Would you please return all of the entries below exactly as shown?

BEGIN

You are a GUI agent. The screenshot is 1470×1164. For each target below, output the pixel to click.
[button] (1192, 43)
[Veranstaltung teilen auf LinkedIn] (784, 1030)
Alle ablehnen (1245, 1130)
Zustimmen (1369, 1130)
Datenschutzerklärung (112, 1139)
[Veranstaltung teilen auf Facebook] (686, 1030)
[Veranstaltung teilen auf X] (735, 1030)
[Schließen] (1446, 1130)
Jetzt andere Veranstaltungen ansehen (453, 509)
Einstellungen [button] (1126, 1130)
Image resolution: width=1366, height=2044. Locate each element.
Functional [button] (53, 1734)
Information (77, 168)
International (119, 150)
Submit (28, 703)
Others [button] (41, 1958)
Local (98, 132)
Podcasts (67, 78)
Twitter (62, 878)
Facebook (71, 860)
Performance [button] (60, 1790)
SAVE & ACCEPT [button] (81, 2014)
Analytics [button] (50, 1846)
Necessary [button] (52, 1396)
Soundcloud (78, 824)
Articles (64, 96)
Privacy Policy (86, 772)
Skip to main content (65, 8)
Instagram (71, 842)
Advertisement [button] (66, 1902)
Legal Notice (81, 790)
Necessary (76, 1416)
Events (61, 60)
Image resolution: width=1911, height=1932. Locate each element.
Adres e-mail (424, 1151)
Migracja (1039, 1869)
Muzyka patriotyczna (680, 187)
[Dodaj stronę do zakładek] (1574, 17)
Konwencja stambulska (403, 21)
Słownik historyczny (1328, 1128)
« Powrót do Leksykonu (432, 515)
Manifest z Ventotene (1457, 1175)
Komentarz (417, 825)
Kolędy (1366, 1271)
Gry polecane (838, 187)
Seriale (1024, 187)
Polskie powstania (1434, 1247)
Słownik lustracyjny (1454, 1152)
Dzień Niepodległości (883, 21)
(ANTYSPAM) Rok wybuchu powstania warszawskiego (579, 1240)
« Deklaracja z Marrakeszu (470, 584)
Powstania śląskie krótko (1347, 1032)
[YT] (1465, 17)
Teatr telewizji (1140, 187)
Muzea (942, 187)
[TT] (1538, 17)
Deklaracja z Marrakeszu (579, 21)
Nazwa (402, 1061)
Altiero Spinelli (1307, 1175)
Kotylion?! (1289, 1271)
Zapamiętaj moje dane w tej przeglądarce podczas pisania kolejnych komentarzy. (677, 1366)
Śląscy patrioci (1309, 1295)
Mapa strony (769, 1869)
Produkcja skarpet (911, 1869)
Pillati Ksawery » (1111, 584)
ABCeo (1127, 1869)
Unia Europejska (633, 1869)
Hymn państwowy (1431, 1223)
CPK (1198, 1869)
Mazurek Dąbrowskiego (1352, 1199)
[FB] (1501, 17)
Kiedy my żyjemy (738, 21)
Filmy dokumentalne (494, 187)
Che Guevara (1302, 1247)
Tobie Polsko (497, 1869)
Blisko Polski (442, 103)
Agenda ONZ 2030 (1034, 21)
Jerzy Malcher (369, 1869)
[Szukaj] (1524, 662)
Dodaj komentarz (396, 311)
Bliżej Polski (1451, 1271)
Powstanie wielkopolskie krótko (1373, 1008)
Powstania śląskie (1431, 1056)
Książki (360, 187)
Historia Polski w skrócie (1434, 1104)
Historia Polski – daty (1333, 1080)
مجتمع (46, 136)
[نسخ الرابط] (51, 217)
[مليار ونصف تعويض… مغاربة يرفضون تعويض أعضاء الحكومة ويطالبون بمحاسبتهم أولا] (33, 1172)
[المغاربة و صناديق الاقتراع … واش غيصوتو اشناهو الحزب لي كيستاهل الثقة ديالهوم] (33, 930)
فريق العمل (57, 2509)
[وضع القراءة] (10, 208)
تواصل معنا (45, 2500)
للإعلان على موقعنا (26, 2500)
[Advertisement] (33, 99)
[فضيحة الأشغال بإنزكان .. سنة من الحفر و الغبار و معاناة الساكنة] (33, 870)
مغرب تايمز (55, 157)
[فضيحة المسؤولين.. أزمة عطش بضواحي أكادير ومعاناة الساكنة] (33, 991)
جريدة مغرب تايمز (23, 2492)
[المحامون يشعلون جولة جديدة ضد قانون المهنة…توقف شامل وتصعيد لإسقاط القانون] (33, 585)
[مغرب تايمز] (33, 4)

END

EXERCISE SOLUTION
You are a GUI agent. The screenshot is 1470×1164. For each target below, output the pixel to click.
[button] (1192, 43)
[Veranstaltung teilen auf LinkedIn] (784, 1030)
Alle ablehnen (1245, 1130)
Zustimmen (1369, 1130)
Datenschutzerklärung (112, 1139)
[Veranstaltung teilen auf Facebook] (686, 1030)
[Veranstaltung teilen auf X] (735, 1030)
[Schließen] (1446, 1130)
Jetzt andere Veranstaltungen ansehen (453, 509)
Einstellungen [button] (1126, 1130)
Image resolution: width=1366, height=2044. Locate each element.
Functional [button] (53, 1734)
Information (77, 168)
International (119, 150)
Submit (28, 703)
Others [button] (41, 1958)
Local (98, 132)
Podcasts (67, 78)
Twitter (62, 878)
Facebook (71, 860)
Performance [button] (60, 1790)
SAVE & ACCEPT [button] (81, 2014)
Analytics [button] (50, 1846)
Necessary [button] (52, 1396)
Soundcloud (78, 824)
Articles (64, 96)
Privacy Policy (86, 772)
Skip to main content (65, 8)
Instagram (71, 842)
Advertisement [button] (66, 1902)
Legal Notice (81, 790)
Necessary (76, 1416)
Events (61, 60)
Image resolution: width=1911, height=1932. Locate each element.
Adres e-mail (424, 1151)
Migracja (1039, 1869)
Muzyka patriotyczna (680, 187)
[Dodaj stronę do zakładek] (1574, 17)
Konwencja stambulska (403, 21)
Słownik historyczny (1328, 1128)
« Powrót do Leksykonu (432, 515)
Manifest z Ventotene (1457, 1175)
Komentarz (417, 825)
Kolędy (1366, 1271)
Gry polecane (838, 187)
Seriale (1024, 187)
Polskie powstania (1434, 1247)
Słownik lustracyjny (1454, 1152)
Dzień Niepodległości (883, 21)
(ANTYSPAM) Rok wybuchu powstania warszawskiego (579, 1240)
« Deklaracja z Marrakeszu (470, 584)
Powstania śląskie krótko (1347, 1032)
[YT] (1465, 17)
Teatr telewizji (1140, 187)
Muzea (942, 187)
[TT] (1538, 17)
Deklaracja z Marrakeszu (579, 21)
Nazwa (402, 1061)
Altiero Spinelli (1307, 1175)
Kotylion?! (1289, 1271)
Zapamiętaj moje dane w tej przeglądarce podczas pisania kolejnych komentarzy. (677, 1366)
Śląscy patrioci (1309, 1295)
Mapa strony (769, 1869)
Produkcja skarpet (911, 1869)
Pillati Ksawery » (1111, 584)
ABCeo (1127, 1869)
Unia Europejska (633, 1869)
Hymn państwowy (1431, 1223)
CPK (1198, 1869)
Mazurek Dąbrowskiego (1352, 1199)
[FB] (1501, 17)
Kiedy my żyjemy (738, 21)
Filmy dokumentalne (494, 187)
Che Guevara (1302, 1247)
Tobie Polsko (497, 1869)
Blisko Polski (442, 103)
Agenda ONZ 2030 (1034, 21)
Jerzy Malcher (369, 1869)
[Szukaj] (1524, 662)
Dodaj komentarz (396, 311)
Bliżej Polski (1451, 1271)
Powstanie wielkopolskie krótko (1373, 1008)
Powstania śląskie (1431, 1056)
Książki (360, 187)
Historia Polski w skrócie (1434, 1104)
Historia Polski – daty (1333, 1080)
مجتمع (46, 136)
[نسخ الرابط] (51, 217)
[مليار ونصف تعويض… مغاربة يرفضون تعويض أعضاء الحكومة ويطالبون بمحاسبتهم أولا] (33, 1172)
[المغاربة و صناديق الاقتراع … واش غيصوتو اشناهو الحزب لي كيستاهل الثقة ديالهوم] (33, 930)
فريق العمل (57, 2509)
[وضع القراءة] (10, 208)
تواصل معنا (45, 2500)
للإعلان على موقعنا (26, 2500)
[Advertisement] (33, 99)
[فضيحة الأشغال بإنزكان .. سنة من الحفر و الغبار و معاناة الساكنة] (33, 870)
مغرب تايمز (55, 157)
[فضيحة المسؤولين.. أزمة عطش بضواحي أكادير ومعاناة الساكنة] (33, 991)
جريدة مغرب تايمز (23, 2492)
[المحامون يشعلون جولة جديدة ضد قانون المهنة…توقف شامل وتصعيد لإسقاط القانون] (33, 585)
[مغرب تايمز] (33, 4)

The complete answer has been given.